5. Eiser stelt tot slot dat, omdat er een verwijderingsmaatregel is genomen, verweerder het Openbaar Ministerie (OM) had moeten inlichten op grond van paragraaf 6.3. van hoofdstuk A6 van de Vreemdelingencirculaire 2000 (A) (Vc). Nu er geen akkoordverklaring van het OM is, vormt dit volgens eiser een belemmering voor de bestreden verwijderingsmaatregel.
5.1.
De rechtbank volgt dit betoog niet, nu voornoemde paragraaf van de Vc ziet op uitzetting, wat hier niet aan de orde is. De beroepsgrond slaagt daarom niet.

Beslissing

De rechtbank verklaart het beroep ongegrond.
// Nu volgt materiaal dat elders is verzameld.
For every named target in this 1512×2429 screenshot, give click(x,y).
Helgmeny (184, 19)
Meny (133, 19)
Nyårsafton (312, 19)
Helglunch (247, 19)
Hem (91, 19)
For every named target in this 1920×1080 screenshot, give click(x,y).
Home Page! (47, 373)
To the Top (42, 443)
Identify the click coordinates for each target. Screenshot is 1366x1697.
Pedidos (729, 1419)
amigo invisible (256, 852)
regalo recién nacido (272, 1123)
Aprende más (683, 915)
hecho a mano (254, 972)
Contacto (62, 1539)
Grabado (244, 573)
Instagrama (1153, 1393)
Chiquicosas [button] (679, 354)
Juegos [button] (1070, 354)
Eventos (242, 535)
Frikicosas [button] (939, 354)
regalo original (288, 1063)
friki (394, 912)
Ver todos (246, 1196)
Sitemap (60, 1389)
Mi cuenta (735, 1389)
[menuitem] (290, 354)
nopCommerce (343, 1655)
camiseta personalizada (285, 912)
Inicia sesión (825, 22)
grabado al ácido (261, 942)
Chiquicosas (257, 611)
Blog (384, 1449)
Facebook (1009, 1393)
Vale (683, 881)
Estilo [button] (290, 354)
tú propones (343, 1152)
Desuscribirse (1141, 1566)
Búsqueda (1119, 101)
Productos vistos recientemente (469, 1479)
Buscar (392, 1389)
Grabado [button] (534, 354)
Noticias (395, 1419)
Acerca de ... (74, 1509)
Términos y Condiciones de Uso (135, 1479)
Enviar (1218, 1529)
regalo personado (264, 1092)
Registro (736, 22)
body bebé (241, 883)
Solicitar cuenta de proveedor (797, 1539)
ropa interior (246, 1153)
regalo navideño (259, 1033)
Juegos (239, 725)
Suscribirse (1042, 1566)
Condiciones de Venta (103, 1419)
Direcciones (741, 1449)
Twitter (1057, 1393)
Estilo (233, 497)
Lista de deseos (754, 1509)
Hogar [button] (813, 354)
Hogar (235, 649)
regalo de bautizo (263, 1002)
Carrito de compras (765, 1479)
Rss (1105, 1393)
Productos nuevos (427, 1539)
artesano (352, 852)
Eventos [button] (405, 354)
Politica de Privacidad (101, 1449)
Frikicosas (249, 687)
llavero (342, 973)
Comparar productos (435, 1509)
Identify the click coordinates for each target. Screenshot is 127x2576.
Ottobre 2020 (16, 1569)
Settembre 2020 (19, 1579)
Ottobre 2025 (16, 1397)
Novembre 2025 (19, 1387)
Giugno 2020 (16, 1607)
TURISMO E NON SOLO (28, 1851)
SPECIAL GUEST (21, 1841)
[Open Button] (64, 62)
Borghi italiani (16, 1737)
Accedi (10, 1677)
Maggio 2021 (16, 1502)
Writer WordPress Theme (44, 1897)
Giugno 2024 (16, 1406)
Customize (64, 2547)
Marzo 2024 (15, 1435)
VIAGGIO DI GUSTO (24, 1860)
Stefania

Deze uitspraak is gedaan door mr. A.M.J. Adriaansen, rechter, in aanwezigheid van mr. H. Tchang, griffier.
De uitspraak is uitgesproken in het openbaar en bekendgemaakt op:
Bent u het niet eens met deze uitspraak?
Als u het niet eens bent met deze uitspraak, kunt u een brief sturen naar de Afdeling bestuursrechtspraak van de Raad van State waarin u uitlegt waarom u het er niet mee eens bent. Dit heet een hogerberoepschrift. U moet dit hogerberoepschrift indienen binnen 4 weken na de dag waarop deze uitspraak is verzonden. U ziet deze datum hierboven.